L’accent pèse ici sur las, jouer, folâtrer librement, danser avec spontanéité, ce qui devient possible à la disparition de la croyance au moi rendu facticement limité (mitakrta), privé de son naturel ; l’énergie se dévoile alors en sa majesté comme identique à Siva et pleine de la même félicité dans le Je et dans l’univers.
26 - Mahakalakali
La Conscience appelée lumière, exempte de phases successives, demeure latente, résidant en son intime essence, lorsqu’elle s’avance en se dissimulant depuis l’état de vide jusqu’à l’extérieur, à l’extrême limite du différencié. De là même, libre de phases, dès que son impétuosité a disparu, puisse cette grande kali abolir pour moi le temps en sa totalité !
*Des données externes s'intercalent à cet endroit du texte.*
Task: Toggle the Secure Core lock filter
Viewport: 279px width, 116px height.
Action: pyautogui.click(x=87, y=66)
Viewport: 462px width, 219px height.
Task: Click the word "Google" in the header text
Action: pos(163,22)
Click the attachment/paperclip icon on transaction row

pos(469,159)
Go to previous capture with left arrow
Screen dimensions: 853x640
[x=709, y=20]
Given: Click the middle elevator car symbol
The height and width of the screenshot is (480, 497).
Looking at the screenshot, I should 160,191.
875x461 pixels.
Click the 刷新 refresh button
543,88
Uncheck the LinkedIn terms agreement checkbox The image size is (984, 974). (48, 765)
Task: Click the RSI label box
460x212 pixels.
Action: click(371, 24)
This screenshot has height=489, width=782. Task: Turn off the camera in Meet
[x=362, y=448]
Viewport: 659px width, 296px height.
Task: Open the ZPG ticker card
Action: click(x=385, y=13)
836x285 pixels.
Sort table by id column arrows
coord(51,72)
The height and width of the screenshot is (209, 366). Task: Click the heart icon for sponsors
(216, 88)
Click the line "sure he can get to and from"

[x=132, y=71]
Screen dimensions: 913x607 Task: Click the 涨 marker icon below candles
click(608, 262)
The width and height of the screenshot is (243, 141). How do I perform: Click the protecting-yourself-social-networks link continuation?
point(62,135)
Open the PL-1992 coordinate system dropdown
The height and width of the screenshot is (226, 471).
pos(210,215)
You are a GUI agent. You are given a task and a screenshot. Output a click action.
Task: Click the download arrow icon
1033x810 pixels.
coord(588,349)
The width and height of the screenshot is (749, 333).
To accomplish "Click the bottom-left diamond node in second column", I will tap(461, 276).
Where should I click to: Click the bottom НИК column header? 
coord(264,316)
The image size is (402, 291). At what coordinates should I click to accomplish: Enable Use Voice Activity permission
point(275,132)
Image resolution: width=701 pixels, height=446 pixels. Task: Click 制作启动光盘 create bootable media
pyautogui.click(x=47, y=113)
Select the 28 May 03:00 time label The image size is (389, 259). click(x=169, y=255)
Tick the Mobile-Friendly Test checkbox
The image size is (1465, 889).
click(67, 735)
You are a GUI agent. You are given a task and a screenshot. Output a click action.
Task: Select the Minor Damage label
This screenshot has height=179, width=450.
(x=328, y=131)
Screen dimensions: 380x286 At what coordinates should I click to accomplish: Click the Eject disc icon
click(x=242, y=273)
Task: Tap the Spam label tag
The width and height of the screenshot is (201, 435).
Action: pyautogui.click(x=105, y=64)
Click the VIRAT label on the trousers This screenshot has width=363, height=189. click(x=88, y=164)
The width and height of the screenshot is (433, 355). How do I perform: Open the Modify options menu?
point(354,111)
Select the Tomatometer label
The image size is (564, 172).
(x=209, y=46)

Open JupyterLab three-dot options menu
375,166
Si la Conscience partant du Vide primordial se répand à travers une extrême diversité dans laquelle elle reste latente, cachant ainsi sa véritable nature, elle ne perd pas pour autant la saveur du Soi, car elle échappe par essence au temps. Elle est donc là, toute déployée. Il suffit que son impétuosité disparaisse pour que, à même le multiple, on prenne conscience qu’il n’y a pas eu la moindre succession et que point n’est besoin de retourner à la pure intériorité, du fait que la Conscience réside partout en sa plénitude. Alors le temps s’abolit d’un coup et à jamais. Telles sont l’harmonie et la stabilité propres à la kramamudrasamata.
27 - Mahabhairavaghoracandakali
C’est en cette Déesse qui se délecte de la parfaite et suprême permanence que bien vite ma pensée s’établit fermement sous l’intuition de la permanence après avoir anéanti toute succession. Alors ayant embrassé le monde entier et aussi l’ensemble des moyens de connaissance, le sujet connaissant et la connaissance définitive, puisse-t-elle adhérer intimement à cette permanente Conscience !
Stabilité et permanence sur lesquelles Abhinavagupta insiste à plusieurs reprises en ce vers caractérisent l’ultime et indicible kali : dès que la Déesse énergie se montre solidement ancrée en sa plus haute plénitude, aussitôt ma pensée brise la succession ; celle-ci disparue, seule règne la Conscience renfermant bien épanouis le sujet, ses organes et sa connaissance assurée ; le monde diversifié réside lui aussi en citi, conscience pleine de dynamisme, car sans elle il n’existerait pas. Mais tant que je ne l’aurai pas réalisé en mon cœur de manière continue et définitive, je n’en serai pas convaincu. Que ma pensée prenne donc refuge en l’immuable Conscience !
Cette strophe correspond à la strophe 13 où, là aussi, Abhinavagupta exprime le vœu de s’établir fermement dans l’Essence absolue. Mais si, l’œuvre des kali étant accomplie, tout est apaisé, cela ne signifie nullement passivité. Abhinavagupta célèbre en conséquence le mouvement d’absorption universelle, ce tournoiement spontané, parce que tout se meut, tout vibre avec intensité en Siva-l’incitateur, jamais inerte, qui baratte jusqu’aux rocs, jusqu’aux brins d’herbe :
28
Le puissant Seigneur identique à l’invincible Soi, en qui résident éternellement ces énergies d’omniprésence, je salue ce Dieu possesseur des énergies, appelé, celui qui baratte, unique essence de l’univers !
29
Ainsi ayant écouté, ô Dieu, les louanges ininterrompues, flot rayonnant de mes énergies, si Tu m’accordes Ta faveur, grâce à elle, sans plus tarder, ordonne que le voile de ténèbres qui recouvre l’humanité entière soit dispersé par les rayons de Ta propre souveraineté.
Dans la soixante-sixième année, le neuvième jour de la quinzaine sombre de margasirsa, moi, Abhinavagupta, j’ai composé cet hymne à la gloire de Siva.